* **Objective**: Count the lines in the items below that contain the string "Task" and reply with that number alone.
## START Excerpted data
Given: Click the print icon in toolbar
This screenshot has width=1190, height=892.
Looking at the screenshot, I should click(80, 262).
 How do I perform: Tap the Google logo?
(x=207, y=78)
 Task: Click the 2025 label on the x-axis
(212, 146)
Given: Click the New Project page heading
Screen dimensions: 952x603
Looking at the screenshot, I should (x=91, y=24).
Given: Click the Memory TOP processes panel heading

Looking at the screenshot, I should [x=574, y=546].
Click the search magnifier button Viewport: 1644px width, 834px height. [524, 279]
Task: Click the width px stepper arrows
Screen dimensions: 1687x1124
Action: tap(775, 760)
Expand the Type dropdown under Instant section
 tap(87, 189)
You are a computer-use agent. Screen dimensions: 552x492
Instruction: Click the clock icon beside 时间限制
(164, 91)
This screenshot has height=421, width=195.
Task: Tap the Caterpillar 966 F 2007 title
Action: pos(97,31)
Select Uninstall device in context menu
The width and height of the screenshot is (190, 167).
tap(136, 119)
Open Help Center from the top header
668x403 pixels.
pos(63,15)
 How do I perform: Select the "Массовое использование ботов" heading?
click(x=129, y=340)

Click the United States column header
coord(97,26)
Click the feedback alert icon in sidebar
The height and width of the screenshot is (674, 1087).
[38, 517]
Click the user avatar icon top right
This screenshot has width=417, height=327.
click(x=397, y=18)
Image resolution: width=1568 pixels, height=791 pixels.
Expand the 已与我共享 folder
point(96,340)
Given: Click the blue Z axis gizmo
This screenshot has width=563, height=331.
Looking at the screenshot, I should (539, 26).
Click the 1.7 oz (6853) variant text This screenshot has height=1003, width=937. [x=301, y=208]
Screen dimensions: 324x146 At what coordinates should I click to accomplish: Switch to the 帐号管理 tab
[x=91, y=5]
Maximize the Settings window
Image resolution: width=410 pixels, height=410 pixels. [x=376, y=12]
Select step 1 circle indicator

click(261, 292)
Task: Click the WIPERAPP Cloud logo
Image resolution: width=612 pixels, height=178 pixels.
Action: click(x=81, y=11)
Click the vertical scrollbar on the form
## END Excerpted data
* **Exercise answer**: 4